Pero veamos algunas falacias que adornan la propuesta del Fonasa educativo. Se afirma una analogía falsa: ya que el Estado hace transferencias a la educación pública de gestión privada a través de cápitas con destino a los niños de los Caif, por qué no hacerlo con las escuelas y liceos privados. O que las Aulas Comunitarias de Secundaria (Pac) son gestionadas por privados. Este razonamiento no es válido, porque los ejemplos tratan claramente de la educación no formal para menores de 3 años o desertores del sistema educativo, no de la educación formal, obligatoria y prescripta por la Constitución y la ley.

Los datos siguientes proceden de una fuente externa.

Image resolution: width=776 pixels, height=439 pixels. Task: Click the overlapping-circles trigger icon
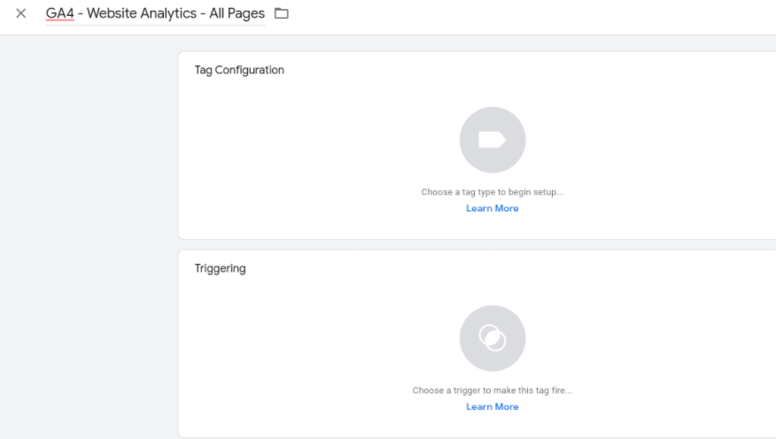pyautogui.click(x=493, y=338)
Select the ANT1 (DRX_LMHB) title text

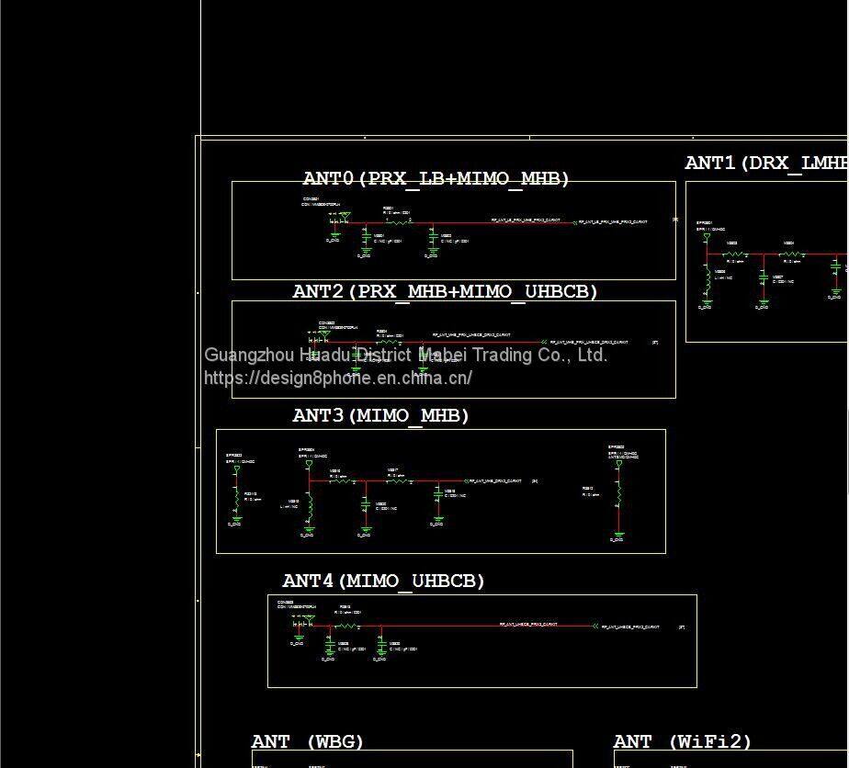pyautogui.click(x=765, y=163)
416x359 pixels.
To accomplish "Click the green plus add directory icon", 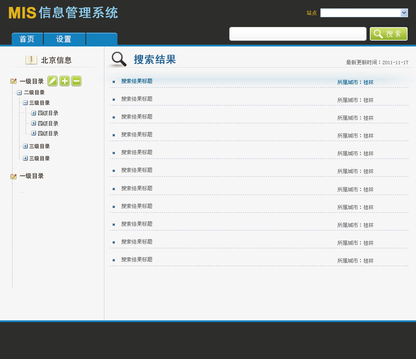I will pyautogui.click(x=65, y=81).
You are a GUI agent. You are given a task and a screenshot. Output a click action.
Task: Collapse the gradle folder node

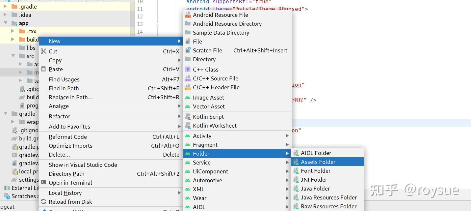tap(5, 114)

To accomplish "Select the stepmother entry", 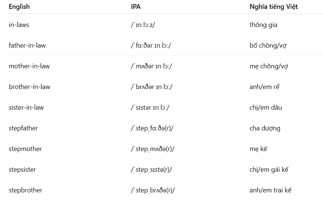I will [x=25, y=149].
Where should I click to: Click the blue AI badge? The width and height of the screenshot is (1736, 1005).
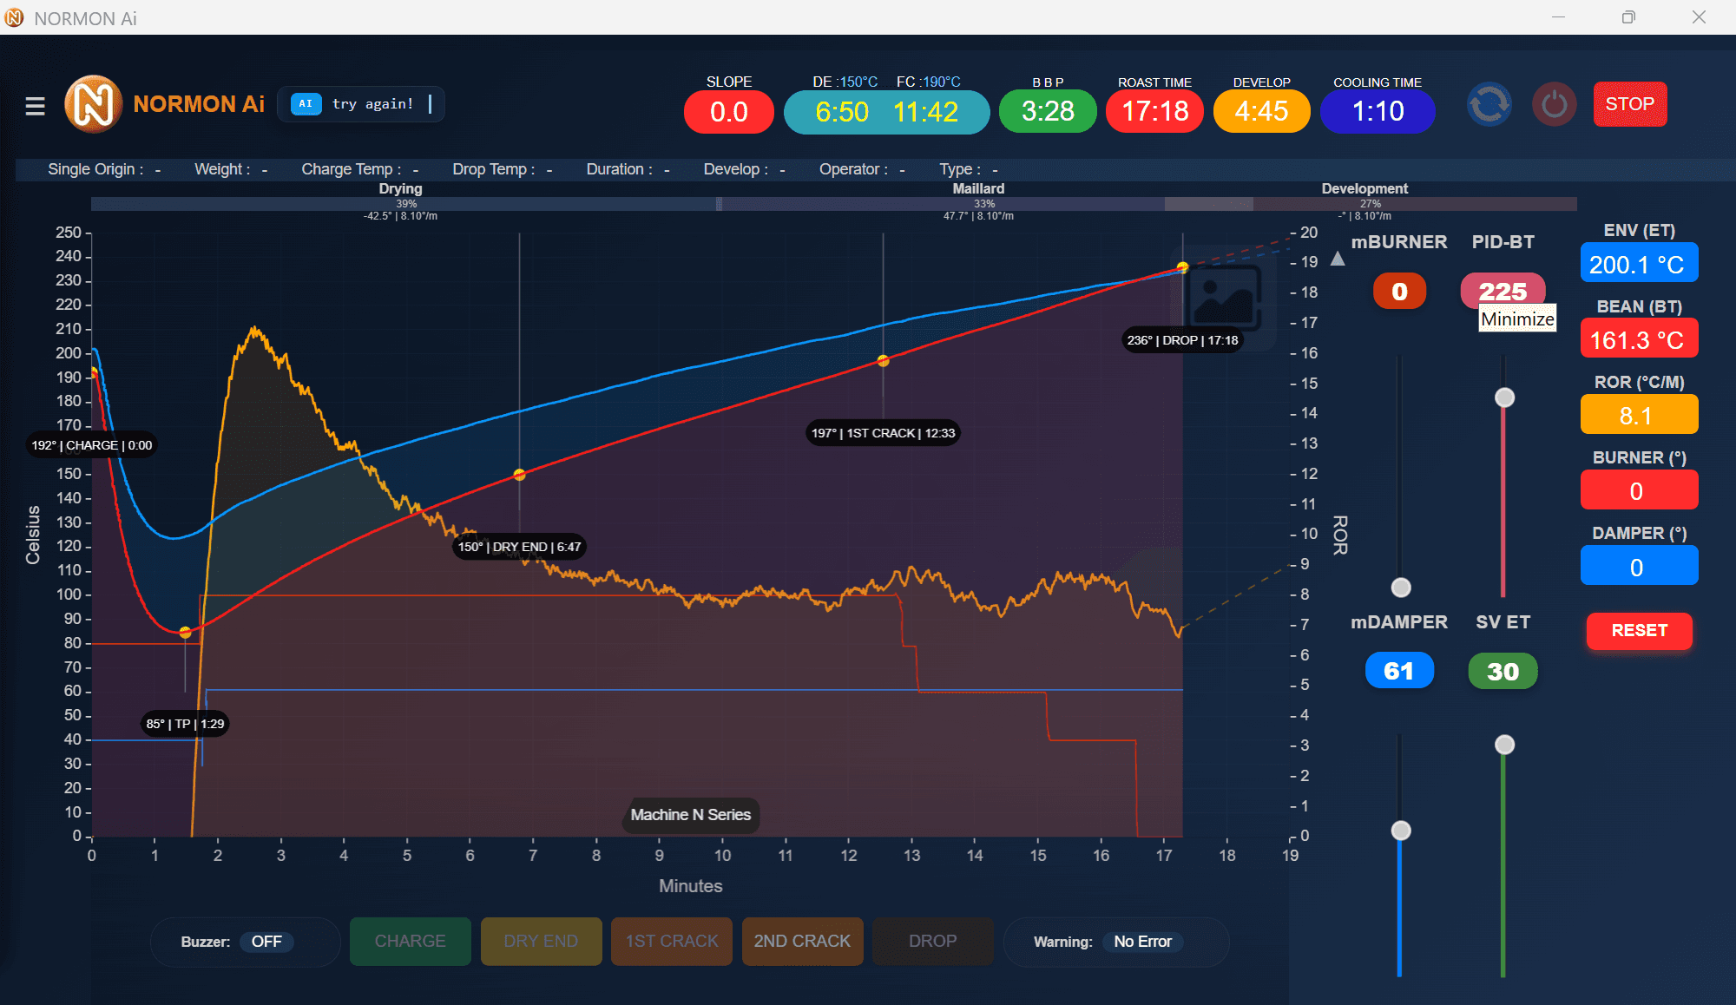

En segundo término, se afirma que este “Fonasa educativo” (al estilo vouchers en Chile) es para que las familias pobres puedan elegir a qué institución mandar a sus hijos. Aun así, la elección de los padres no podría ser efectiva, pues seguramente no los podrían inscribir en un colegio de elite con 5 mil pesos.
La laicidad en el marco de los derechos humanos es la libertad de conciencia, donde la religión sólo compromete a los creyentes, el ateísmo a los ateos y el agnosticismo a los agnósticos, quedando en la esfera del Estado todos los principios y valores que nos unen como nación. Es como dijo Tabaré Vázquez: “un marco de relación en el que los ciudadanos podemos entendernos desde la diversidad pero en igualdad”, es la neutralidad del Estado respecto de las diferentes opciones de conciencia.
No es laico que –como se propone– el Estado pueda financiar a la educación religiosa o pretender que sea árbitro de los conflictos interreligiosos. Eso es volver al escenario del Uruguay decimonónico y pedirle un milagro a un Estado laico.